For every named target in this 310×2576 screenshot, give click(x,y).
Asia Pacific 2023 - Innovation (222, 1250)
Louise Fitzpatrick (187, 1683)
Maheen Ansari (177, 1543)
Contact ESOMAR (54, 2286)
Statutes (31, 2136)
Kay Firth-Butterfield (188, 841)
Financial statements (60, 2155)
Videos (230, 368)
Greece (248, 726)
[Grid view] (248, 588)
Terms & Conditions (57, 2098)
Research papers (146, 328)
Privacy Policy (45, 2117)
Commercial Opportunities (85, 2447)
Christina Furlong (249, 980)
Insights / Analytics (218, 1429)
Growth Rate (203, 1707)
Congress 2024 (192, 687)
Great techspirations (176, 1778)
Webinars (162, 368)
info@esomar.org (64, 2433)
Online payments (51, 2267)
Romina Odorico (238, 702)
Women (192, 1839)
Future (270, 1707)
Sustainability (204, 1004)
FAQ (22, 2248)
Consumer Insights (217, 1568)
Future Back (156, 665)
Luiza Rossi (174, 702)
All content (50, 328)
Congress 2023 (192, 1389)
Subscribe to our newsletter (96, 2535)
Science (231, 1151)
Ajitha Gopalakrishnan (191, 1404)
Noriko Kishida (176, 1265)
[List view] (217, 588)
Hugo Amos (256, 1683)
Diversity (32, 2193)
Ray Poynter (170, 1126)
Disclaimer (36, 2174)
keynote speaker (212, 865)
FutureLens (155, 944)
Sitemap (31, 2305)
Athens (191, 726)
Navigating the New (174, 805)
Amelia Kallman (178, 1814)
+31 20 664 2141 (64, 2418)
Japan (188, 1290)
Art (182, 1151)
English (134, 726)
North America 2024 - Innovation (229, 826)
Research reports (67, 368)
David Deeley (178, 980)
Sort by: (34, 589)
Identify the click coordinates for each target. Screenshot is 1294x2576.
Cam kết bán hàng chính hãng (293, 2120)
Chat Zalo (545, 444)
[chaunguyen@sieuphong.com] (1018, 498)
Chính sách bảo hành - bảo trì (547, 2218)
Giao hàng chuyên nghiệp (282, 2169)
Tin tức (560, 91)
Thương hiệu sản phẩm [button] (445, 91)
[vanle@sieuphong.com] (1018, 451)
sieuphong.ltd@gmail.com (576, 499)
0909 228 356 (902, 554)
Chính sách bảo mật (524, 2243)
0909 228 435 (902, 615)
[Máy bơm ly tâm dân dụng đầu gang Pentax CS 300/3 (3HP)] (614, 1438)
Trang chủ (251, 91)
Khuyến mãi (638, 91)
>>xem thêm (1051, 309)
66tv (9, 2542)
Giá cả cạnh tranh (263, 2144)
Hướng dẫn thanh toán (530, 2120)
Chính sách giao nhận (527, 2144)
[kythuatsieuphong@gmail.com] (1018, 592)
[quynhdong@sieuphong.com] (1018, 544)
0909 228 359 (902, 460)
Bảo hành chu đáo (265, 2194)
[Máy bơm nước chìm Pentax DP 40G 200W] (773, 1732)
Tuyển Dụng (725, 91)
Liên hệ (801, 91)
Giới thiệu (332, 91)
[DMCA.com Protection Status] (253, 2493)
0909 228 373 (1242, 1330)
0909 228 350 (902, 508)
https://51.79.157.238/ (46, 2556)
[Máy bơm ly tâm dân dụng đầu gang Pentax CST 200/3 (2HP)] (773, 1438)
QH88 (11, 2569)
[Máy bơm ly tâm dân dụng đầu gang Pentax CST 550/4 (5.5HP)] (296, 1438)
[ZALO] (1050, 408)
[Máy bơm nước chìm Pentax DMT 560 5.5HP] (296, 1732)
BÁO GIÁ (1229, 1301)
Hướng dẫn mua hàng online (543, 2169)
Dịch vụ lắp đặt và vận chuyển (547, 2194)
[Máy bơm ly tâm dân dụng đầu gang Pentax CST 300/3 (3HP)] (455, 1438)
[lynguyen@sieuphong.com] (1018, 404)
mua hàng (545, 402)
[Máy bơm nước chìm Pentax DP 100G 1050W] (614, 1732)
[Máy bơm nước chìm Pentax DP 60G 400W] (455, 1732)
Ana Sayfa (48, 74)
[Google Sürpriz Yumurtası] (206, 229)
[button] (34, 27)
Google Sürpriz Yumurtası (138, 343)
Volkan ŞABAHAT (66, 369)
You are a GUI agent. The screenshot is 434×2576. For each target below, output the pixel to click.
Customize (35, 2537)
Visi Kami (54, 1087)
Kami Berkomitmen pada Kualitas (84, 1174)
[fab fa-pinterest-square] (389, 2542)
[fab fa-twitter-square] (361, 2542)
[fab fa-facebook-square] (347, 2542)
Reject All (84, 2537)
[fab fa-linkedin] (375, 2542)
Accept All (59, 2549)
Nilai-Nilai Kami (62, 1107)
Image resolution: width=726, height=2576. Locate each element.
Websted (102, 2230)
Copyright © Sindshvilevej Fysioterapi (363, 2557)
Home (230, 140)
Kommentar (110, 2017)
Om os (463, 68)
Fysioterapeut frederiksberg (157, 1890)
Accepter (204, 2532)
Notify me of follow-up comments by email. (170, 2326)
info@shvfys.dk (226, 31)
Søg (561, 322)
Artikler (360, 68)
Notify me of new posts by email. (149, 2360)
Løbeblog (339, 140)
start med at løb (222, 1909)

AIM OF THE TASK: Word for word, write out every entry shown above.

EXERCISE SOLUTION:
For every named target in this 310×2576 screenshot, give click(x,y).
Asia Pacific 2023 - Innovation (222, 1250)
Louise Fitzpatrick (187, 1683)
Maheen Ansari (177, 1543)
Contact ESOMAR (54, 2286)
Statutes (31, 2136)
Kay Firth-Butterfield (188, 841)
Financial statements (60, 2155)
Videos (230, 368)
Greece (248, 726)
[Grid view] (248, 588)
Terms & Conditions (57, 2098)
Research papers (146, 328)
Privacy Policy (45, 2117)
Commercial Opportunities (85, 2447)
Christina Furlong (249, 980)
Insights / Analytics (218, 1429)
Growth Rate (203, 1707)
Congress 2024 (192, 687)
Great techspirations (176, 1778)
Webinars (162, 368)
info@esomar.org (64, 2433)
Online payments (51, 2267)
Romina Odorico (238, 702)
Women (192, 1839)
Future (270, 1707)
Sustainability (204, 1004)
FAQ (22, 2248)
Consumer Insights (217, 1568)
Future Back (156, 665)
Luiza Rossi (174, 702)
All content (50, 328)
Congress 2023 (192, 1389)
Subscribe to our newsletter (96, 2535)
Science (231, 1151)
Ajitha Gopalakrishnan (191, 1404)
Noriko Kishida (176, 1265)
[List view] (217, 588)
Hugo Amos (256, 1683)
Diversity (32, 2193)
Ray Poynter (170, 1126)
Disclaimer (36, 2174)
keynote speaker (212, 865)
FutureLens (155, 944)
Sitemap (31, 2305)
Athens (191, 726)
Navigating the New (174, 805)
Amelia Kallman (178, 1814)
+31 20 664 2141 (64, 2418)
Japan (188, 1290)
Art (182, 1151)
English (134, 726)
North America 2024 - Innovation (229, 826)
Research reports (67, 368)
David Deeley (178, 980)
Sort by: (34, 589)
Identify the click coordinates for each target. Screenshot is 1294x2576.
Cam kết bán hàng chính hãng (293, 2120)
Chat Zalo (545, 444)
[chaunguyen@sieuphong.com] (1018, 498)
Chính sách bảo hành - bảo trì (547, 2218)
Giao hàng chuyên nghiệp (282, 2169)
Tin tức (560, 91)
Thương hiệu sản phẩm [button] (445, 91)
[vanle@sieuphong.com] (1018, 451)
sieuphong.ltd@gmail.com (576, 499)
0909 228 356 (902, 554)
Chính sách bảo mật (524, 2243)
0909 228 435 (902, 615)
[Máy bơm ly tâm dân dụng đầu gang Pentax CS 300/3 (3HP)] (614, 1438)
Trang chủ (251, 91)
Khuyến mãi (638, 91)
>>xem thêm (1051, 309)
66tv (9, 2542)
Giá cả cạnh tranh (263, 2144)
Hướng dẫn thanh toán (530, 2120)
Chính sách giao nhận (527, 2144)
[kythuatsieuphong@gmail.com] (1018, 592)
[quynhdong@sieuphong.com] (1018, 544)
0909 228 359 (902, 460)
Bảo hành chu đáo (265, 2194)
[Máy bơm nước chìm Pentax DP 40G 200W] (773, 1732)
Tuyển Dụng (725, 91)
Liên hệ (801, 91)
Giới thiệu (332, 91)
[DMCA.com Protection Status] (253, 2493)
0909 228 373 (1242, 1330)
0909 228 350 (902, 508)
https://51.79.157.238/ (46, 2556)
[Máy bơm ly tâm dân dụng đầu gang Pentax CST 200/3 (2HP)] (773, 1438)
QH88 (11, 2569)
[Máy bơm ly tâm dân dụng đầu gang Pentax CST 550/4 (5.5HP)] (296, 1438)
[ZALO] (1050, 408)
[Máy bơm nước chìm Pentax DMT 560 5.5HP] (296, 1732)
BÁO GIÁ (1229, 1301)
Hướng dẫn mua hàng online (543, 2169)
Dịch vụ lắp đặt và vận chuyển (547, 2194)
[Máy bơm ly tâm dân dụng đầu gang Pentax CST 300/3 (3HP)] (455, 1438)
[lynguyen@sieuphong.com] (1018, 404)
mua hàng (545, 402)
[Máy bơm nước chìm Pentax DP 100G 1050W] (614, 1732)
[Máy bơm nước chìm Pentax DP 60G 400W] (455, 1732)
Ana Sayfa (48, 74)
[Google Sürpriz Yumurtası] (206, 229)
[button] (34, 27)
Google Sürpriz Yumurtası (138, 343)
Volkan ŞABAHAT (66, 369)
You are a GUI agent. The screenshot is 434×2576. For each target below, output the pixel to click.
Customize (35, 2537)
Visi Kami (54, 1087)
Kami Berkomitmen pada Kualitas (84, 1174)
[fab fa-pinterest-square] (389, 2542)
[fab fa-twitter-square] (361, 2542)
[fab fa-facebook-square] (347, 2542)
Reject All (84, 2537)
[fab fa-linkedin] (375, 2542)
Accept All (59, 2549)
Nilai-Nilai Kami (62, 1107)
Image resolution: width=726, height=2576. Locate each element.
Websted (102, 2230)
Copyright © Sindshvilevej Fysioterapi (363, 2557)
Home (230, 140)
Kommentar (110, 2017)
Om os (463, 68)
Fysioterapeut frederiksberg (157, 1890)
Accepter (204, 2532)
Notify me of follow-up comments by email. (170, 2326)
info@shvfys.dk (226, 31)
Søg (561, 322)
Artikler (360, 68)
Notify me of new posts by email. (149, 2360)
Løbeblog (339, 140)
start med at løb (222, 1909)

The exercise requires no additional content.